Listed records

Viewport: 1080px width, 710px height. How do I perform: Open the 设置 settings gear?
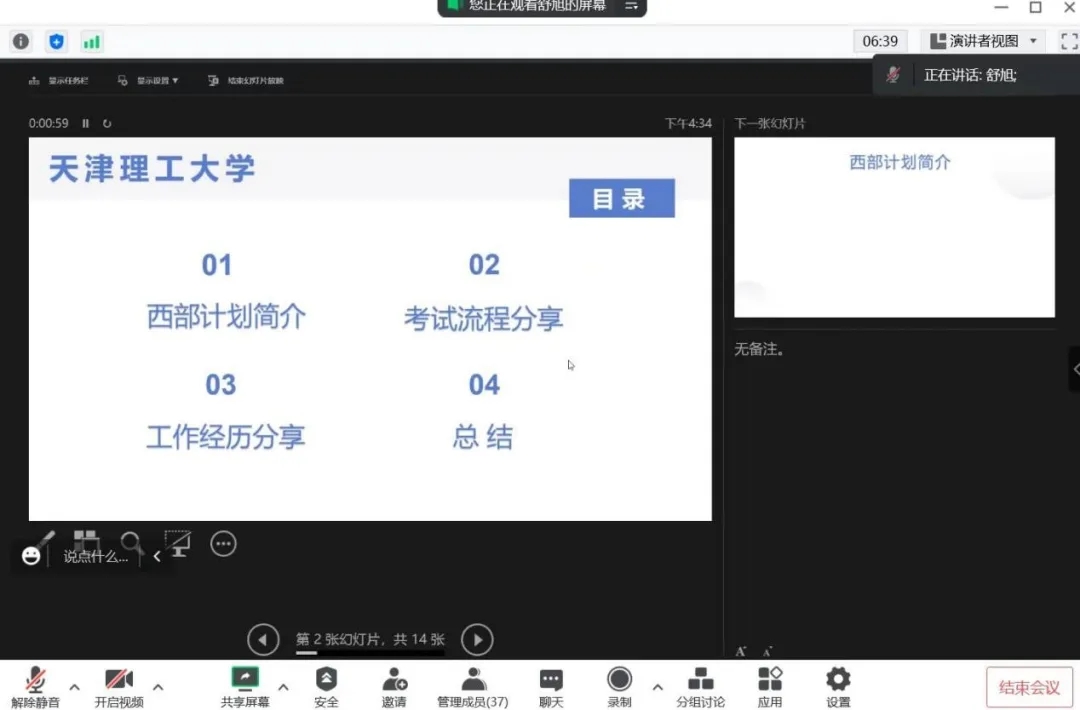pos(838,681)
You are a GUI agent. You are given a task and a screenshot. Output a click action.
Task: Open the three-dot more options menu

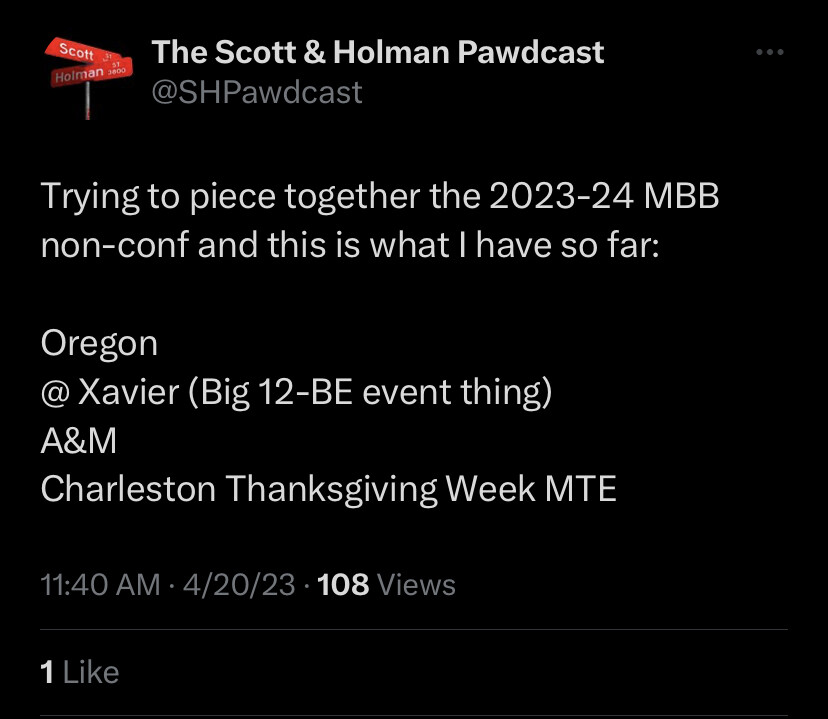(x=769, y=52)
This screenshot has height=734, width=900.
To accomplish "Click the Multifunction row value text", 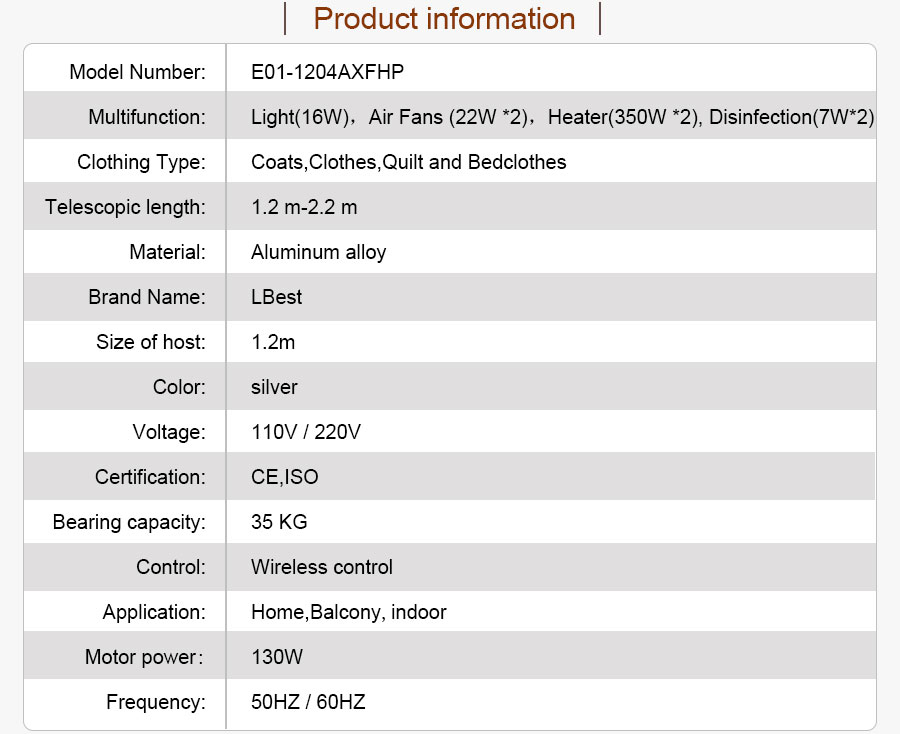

---

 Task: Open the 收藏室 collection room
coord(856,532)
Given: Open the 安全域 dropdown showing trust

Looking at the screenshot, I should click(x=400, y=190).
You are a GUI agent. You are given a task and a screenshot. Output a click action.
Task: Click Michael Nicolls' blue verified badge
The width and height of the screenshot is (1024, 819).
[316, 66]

Problem to work on
Repeat exactly the stretch of the listing above that starts with the line holding "This screenshot has height=734, width=900." and finishes with the line holding "the Multifunction row", both included. Skip every picture.

Written response
This screenshot has height=734, width=900.
To accomplish "Click the Multifunction row value text", 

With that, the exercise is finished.